Font Directories
That doesn't make any sense. I don't know enough about fonts to devise a scheme myself, but just from inspection you can make general categories. My untutored eye says there are blocky fonts, and shaded fonts, and fonts that are good for tiny print, and such like things. A given font may wind up in several different categories--which seems harmless.
Suppose one imposes a directory structure on the fonts, and uses links to insert them in multiple places as needed. For example, if you want to search alphabetically, there's a "B" directory that contains links to all the fonts with names that start with "B". If you want German Black Letter, there's a directory for German fonts, as a subdirectory of the NonEnglish directory. The icon for the directory has not one (as Windows uses now) but multiple images of the letter A illustrating some of the directory's contents: or from subdirectories if the directory contains nothing but subdirectories.

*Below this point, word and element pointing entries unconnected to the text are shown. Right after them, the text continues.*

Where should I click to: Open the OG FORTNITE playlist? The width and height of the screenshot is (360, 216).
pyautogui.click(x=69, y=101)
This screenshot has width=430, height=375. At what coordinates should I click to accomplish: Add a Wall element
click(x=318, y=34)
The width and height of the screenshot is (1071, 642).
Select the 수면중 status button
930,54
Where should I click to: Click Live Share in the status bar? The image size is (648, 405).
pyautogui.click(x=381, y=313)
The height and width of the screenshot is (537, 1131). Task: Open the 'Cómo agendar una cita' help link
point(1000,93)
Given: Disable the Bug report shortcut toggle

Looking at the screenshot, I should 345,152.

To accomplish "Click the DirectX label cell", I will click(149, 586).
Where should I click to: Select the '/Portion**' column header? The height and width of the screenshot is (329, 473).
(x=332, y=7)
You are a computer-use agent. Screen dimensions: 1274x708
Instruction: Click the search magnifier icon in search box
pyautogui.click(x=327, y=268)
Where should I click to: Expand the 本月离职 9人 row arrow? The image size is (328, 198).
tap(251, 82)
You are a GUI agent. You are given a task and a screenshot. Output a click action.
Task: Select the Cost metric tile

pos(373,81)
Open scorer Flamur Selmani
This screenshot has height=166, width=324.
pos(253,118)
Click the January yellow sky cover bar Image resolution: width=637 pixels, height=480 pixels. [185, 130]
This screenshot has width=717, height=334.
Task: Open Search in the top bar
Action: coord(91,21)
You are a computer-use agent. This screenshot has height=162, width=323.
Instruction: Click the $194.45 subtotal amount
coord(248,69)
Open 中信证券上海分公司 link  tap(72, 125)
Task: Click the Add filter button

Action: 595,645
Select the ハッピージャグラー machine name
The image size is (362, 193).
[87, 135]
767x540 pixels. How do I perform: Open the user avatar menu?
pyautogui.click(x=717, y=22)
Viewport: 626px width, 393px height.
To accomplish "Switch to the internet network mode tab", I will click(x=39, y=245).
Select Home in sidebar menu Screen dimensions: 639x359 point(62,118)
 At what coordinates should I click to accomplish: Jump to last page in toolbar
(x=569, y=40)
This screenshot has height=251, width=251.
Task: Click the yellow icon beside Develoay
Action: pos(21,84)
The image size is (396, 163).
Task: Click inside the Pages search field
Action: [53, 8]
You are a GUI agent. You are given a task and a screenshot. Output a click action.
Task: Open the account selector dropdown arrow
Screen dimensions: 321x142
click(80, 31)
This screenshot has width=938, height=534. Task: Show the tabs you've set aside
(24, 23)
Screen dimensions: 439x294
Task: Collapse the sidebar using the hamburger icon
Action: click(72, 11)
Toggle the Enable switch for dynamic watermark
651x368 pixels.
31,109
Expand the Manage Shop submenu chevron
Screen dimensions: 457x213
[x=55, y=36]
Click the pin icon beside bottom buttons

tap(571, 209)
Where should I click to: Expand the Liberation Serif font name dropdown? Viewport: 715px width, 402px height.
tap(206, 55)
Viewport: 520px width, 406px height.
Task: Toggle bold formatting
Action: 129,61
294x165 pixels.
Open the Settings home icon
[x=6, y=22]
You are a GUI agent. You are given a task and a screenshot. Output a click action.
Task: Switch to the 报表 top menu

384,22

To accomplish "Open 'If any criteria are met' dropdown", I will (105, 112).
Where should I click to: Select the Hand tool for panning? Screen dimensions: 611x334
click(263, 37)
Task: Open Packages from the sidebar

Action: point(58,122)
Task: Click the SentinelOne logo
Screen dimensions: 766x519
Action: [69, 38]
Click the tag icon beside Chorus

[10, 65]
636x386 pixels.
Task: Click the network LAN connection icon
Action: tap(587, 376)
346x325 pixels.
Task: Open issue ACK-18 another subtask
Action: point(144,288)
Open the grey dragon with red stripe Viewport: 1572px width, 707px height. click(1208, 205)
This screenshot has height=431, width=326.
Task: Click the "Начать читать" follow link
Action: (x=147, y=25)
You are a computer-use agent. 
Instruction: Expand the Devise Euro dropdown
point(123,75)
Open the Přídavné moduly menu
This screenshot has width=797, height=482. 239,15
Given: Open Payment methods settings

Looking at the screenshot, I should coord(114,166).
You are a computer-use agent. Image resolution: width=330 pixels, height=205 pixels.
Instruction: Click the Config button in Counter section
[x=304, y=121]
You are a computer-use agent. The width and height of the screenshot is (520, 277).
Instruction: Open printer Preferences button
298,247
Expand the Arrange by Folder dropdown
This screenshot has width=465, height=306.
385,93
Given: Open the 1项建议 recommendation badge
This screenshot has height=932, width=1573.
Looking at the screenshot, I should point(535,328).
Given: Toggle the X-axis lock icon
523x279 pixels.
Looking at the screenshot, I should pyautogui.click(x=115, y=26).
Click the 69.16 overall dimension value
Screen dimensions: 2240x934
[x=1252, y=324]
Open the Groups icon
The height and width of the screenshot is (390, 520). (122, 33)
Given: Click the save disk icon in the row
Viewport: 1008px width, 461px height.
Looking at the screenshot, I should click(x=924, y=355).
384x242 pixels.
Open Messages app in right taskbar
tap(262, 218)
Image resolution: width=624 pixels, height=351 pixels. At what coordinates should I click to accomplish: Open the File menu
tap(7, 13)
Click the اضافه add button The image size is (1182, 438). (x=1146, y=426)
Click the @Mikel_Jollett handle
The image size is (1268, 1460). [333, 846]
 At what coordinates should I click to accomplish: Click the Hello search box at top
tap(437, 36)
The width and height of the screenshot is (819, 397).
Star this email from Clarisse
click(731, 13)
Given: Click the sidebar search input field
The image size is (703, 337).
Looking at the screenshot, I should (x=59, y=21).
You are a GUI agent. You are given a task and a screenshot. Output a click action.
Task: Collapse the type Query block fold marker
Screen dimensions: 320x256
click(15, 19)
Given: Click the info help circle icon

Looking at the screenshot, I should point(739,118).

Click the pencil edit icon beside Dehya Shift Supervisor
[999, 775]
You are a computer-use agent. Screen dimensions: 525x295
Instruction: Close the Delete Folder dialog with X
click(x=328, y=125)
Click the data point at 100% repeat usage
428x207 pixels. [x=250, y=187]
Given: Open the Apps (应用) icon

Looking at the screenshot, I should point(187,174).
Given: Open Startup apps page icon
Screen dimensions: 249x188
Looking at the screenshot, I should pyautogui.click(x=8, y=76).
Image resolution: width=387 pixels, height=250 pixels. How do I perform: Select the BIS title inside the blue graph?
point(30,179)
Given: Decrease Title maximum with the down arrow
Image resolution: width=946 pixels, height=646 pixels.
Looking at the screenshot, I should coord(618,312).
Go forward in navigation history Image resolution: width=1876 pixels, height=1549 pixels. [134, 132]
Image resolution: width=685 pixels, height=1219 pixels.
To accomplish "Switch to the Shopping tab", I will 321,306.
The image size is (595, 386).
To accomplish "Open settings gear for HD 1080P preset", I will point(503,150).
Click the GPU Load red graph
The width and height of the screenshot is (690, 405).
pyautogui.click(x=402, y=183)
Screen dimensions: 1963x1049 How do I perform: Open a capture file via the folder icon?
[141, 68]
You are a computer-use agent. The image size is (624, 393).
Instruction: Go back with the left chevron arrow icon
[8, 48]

It'd take some work to devise the scheme and implement it, but searching that would be a lot easier than scrolling down a few hundred options.
1 Comments:
I'm in the arduous process of sorting all my fonts (I have over 50,000) by type, and there are some big categories that incorporate most of the fonts you'd ever use. Body Sans Serif and Body Serif contain fonts that can be read small and make readable text, and those can be sorted further by book, decorative, and other subheaders. Script fonts can be broken into cursive, copperplate, uncial, gothic, blackletter, etc.
I have 15 main headings (most are different display fonts, since they have fewer limitations than body fonts, in terms of display and legibility), and those are being divided further as needed. Eventually I want no more than 6 bog categories, broken down into subfolders.